[[ Source material open ]]

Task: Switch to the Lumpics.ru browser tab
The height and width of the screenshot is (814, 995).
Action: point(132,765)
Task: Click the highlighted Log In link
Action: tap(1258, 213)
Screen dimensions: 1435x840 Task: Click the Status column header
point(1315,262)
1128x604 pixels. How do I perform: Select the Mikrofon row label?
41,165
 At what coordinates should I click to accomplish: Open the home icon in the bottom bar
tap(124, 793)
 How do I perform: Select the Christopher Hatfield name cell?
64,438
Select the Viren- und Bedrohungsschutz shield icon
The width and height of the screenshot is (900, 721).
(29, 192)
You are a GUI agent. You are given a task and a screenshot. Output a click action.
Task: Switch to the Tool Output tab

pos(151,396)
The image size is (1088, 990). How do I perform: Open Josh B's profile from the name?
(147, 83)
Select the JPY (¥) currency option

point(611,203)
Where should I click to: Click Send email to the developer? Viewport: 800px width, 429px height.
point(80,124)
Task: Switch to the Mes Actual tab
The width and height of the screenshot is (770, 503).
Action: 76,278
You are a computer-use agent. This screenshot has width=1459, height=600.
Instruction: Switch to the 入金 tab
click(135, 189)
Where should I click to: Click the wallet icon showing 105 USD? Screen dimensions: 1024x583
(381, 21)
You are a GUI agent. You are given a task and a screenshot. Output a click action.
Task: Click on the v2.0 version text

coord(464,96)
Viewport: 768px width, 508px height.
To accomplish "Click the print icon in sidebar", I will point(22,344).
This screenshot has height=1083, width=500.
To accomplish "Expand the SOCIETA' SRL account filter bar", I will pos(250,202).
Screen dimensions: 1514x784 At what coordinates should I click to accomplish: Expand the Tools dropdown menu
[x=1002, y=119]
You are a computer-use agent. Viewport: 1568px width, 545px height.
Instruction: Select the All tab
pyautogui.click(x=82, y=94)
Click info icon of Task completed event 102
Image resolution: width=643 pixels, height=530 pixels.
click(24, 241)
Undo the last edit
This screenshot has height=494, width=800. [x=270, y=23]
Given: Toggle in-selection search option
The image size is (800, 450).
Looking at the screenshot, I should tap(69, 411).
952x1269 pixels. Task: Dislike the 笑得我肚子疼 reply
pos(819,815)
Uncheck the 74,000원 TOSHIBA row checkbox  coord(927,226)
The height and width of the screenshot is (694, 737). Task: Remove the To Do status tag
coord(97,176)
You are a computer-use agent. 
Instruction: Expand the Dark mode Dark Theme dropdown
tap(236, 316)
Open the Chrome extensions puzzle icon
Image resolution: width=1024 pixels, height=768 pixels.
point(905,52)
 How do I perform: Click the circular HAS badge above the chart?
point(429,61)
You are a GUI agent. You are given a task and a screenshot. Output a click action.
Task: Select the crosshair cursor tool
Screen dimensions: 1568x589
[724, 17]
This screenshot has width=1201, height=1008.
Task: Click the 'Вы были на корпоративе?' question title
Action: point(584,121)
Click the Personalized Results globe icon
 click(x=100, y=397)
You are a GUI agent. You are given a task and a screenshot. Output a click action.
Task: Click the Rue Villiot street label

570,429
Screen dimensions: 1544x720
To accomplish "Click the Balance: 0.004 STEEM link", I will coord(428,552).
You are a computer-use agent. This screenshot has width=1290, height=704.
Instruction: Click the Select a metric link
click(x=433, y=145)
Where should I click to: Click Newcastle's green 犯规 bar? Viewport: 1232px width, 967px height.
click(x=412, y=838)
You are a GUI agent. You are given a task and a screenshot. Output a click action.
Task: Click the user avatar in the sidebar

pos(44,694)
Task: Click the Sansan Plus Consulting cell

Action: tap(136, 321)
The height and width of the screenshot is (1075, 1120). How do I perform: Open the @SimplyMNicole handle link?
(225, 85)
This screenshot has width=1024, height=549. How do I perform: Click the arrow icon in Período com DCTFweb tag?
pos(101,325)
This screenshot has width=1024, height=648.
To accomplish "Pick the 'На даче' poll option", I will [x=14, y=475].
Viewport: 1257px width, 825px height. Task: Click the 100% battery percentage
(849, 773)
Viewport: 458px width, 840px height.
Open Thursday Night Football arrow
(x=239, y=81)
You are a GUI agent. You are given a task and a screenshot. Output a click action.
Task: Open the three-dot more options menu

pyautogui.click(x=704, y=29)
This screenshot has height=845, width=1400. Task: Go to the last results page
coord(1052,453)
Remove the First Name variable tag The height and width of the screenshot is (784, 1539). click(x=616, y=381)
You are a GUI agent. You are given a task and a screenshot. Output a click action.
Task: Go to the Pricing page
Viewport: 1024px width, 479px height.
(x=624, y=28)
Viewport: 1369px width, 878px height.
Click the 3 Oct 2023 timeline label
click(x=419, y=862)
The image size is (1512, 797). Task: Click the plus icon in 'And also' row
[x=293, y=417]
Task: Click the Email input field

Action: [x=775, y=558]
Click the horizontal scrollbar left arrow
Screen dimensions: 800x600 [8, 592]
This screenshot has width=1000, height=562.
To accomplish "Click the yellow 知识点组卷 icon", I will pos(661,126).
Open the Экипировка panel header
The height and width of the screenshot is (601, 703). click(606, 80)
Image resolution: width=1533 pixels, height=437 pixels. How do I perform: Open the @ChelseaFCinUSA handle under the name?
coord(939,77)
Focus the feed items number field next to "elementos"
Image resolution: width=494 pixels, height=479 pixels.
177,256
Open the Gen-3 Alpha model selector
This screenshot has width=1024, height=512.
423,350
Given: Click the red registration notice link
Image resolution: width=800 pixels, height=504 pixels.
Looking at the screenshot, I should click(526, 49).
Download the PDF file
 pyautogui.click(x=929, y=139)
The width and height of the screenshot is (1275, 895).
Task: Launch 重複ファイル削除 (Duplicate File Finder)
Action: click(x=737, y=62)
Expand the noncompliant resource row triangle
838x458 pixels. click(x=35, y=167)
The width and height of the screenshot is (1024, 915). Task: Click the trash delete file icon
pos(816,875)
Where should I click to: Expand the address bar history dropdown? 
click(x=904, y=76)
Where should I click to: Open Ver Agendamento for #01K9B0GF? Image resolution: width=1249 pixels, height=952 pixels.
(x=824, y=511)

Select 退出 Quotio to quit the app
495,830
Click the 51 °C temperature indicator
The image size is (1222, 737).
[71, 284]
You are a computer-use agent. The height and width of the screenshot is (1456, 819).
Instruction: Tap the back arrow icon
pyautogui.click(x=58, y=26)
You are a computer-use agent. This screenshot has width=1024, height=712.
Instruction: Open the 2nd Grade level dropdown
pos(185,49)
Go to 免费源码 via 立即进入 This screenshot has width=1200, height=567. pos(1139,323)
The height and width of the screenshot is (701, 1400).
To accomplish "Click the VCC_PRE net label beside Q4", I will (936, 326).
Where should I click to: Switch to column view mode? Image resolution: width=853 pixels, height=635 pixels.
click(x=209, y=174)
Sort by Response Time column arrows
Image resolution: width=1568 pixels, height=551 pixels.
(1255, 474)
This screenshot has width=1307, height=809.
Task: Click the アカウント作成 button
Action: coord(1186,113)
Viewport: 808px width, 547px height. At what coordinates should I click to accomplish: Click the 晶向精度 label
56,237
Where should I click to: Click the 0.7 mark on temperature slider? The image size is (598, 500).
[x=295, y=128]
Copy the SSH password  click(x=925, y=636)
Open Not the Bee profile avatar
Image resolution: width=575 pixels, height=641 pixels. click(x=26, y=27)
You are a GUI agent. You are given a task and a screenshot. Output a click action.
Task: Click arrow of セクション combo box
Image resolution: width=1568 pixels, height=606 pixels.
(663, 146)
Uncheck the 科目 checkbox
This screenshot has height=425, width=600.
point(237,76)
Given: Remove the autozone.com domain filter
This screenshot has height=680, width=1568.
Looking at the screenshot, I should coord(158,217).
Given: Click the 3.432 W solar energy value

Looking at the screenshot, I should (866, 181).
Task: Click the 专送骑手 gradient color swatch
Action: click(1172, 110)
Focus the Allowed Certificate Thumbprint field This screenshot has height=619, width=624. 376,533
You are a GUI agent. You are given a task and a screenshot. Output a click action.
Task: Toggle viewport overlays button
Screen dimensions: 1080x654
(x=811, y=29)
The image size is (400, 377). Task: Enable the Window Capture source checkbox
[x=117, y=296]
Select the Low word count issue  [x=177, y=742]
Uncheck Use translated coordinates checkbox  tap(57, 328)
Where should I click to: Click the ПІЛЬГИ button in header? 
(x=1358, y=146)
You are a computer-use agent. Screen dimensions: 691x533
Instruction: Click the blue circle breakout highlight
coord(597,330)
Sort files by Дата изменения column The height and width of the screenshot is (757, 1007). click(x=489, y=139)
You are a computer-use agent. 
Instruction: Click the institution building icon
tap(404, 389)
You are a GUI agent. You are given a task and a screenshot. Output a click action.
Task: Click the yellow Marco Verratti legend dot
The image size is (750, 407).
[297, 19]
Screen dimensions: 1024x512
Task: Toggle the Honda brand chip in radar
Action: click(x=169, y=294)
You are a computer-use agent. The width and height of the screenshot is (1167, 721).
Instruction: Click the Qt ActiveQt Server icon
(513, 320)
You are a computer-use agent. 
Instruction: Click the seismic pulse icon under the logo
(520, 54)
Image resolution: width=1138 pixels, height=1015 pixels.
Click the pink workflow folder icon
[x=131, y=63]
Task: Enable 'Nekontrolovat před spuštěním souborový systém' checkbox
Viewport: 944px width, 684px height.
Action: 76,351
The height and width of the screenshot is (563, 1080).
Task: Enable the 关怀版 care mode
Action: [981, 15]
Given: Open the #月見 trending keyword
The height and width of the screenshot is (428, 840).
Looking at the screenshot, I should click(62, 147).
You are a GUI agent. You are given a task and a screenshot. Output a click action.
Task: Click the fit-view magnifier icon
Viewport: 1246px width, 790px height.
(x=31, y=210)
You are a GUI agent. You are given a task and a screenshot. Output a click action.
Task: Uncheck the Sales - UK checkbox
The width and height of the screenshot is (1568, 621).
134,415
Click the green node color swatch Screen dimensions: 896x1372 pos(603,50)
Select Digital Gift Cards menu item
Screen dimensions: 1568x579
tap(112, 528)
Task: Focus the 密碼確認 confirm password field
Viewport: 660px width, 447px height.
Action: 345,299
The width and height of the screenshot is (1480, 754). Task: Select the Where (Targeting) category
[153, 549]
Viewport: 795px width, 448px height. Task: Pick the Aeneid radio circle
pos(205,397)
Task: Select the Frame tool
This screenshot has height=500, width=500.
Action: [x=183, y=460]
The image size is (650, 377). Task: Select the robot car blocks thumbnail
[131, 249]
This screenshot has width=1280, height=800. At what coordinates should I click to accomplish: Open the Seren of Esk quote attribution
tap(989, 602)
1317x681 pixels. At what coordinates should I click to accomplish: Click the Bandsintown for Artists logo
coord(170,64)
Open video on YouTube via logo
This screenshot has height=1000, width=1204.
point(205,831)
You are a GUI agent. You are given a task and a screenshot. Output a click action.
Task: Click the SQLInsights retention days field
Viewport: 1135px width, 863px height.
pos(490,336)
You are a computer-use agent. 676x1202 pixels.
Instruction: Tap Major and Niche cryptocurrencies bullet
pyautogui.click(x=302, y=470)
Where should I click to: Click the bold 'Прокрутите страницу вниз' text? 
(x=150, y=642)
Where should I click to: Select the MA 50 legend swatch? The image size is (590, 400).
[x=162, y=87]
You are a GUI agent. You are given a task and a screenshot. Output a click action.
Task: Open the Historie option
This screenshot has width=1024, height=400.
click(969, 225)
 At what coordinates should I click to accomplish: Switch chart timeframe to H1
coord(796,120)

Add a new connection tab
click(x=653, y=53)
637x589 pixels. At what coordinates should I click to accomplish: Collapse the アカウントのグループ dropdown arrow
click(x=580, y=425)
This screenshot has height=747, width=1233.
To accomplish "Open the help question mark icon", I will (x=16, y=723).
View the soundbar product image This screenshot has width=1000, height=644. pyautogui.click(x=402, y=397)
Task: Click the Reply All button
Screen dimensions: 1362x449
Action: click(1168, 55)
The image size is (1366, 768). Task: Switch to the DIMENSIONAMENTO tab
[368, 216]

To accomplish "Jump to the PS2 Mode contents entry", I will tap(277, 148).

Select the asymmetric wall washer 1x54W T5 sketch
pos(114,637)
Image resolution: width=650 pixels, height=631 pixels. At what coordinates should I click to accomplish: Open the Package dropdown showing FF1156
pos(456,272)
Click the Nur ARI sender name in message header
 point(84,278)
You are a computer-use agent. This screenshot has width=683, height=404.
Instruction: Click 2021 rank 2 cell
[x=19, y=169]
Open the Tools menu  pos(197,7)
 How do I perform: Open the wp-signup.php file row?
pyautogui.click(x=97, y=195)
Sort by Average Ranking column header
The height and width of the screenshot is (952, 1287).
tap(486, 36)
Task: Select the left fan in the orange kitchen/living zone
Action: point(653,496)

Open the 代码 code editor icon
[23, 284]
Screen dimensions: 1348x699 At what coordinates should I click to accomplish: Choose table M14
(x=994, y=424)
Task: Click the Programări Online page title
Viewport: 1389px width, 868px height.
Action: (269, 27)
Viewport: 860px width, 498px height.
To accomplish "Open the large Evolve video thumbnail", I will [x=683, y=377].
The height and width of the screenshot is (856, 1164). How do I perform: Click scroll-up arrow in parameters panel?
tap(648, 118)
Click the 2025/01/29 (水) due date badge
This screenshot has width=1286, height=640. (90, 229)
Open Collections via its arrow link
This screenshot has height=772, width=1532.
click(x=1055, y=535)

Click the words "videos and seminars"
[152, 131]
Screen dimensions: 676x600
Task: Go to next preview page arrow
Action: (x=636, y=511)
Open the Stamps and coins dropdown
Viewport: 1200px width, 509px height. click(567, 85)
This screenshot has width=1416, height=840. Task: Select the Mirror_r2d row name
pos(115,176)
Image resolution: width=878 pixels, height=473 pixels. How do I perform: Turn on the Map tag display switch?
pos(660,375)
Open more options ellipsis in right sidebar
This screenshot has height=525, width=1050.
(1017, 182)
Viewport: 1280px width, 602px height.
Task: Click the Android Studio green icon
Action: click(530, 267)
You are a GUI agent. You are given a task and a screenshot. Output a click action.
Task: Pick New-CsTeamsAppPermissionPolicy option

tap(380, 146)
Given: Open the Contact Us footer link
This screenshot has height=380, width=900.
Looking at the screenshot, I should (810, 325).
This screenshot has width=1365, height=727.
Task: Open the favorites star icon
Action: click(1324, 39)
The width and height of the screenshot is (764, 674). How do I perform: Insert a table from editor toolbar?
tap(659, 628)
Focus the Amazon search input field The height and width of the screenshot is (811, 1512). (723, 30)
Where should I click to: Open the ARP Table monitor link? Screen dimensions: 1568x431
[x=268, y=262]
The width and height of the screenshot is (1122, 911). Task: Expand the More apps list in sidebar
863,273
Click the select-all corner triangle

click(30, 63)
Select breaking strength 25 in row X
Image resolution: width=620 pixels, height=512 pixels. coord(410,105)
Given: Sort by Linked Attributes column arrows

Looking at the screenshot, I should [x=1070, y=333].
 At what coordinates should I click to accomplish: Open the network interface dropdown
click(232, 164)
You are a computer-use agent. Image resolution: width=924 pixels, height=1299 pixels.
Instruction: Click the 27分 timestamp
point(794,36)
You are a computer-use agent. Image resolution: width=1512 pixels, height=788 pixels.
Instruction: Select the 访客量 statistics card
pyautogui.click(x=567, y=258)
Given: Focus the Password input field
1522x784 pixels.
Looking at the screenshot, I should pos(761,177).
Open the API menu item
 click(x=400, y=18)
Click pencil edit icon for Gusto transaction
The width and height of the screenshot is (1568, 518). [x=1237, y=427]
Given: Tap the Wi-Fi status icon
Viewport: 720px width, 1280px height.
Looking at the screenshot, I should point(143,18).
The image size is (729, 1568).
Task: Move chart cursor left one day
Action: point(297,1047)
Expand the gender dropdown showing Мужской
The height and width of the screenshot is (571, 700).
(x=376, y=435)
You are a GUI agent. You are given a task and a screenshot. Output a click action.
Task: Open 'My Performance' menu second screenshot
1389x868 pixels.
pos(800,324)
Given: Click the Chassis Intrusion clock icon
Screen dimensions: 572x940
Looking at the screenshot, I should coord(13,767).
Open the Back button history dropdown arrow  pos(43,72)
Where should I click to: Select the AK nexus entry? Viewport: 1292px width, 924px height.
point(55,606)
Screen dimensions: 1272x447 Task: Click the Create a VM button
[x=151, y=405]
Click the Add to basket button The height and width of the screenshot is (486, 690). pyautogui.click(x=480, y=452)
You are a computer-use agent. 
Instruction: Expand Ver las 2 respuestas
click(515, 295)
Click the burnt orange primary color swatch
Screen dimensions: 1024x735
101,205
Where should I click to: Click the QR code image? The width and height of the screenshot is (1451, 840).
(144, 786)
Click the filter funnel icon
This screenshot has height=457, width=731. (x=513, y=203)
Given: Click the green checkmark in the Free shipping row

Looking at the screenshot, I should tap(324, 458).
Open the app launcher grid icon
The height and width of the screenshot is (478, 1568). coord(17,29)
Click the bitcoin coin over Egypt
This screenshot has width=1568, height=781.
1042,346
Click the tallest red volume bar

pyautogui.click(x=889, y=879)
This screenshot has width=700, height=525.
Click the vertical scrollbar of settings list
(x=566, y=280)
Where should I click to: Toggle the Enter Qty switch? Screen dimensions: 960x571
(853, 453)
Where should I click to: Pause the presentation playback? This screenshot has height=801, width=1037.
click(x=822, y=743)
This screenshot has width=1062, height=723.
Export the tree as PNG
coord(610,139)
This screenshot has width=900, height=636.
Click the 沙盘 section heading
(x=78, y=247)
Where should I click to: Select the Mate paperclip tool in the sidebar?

[[ Source material closed ]]

Your task: Which of the lines in the listing above include "search"? Report each of them.

Your response:
Given: Toggle in-selection search option
Focus the Amazon search input field The height and width of the screenshot is (811, 1512). (723, 30)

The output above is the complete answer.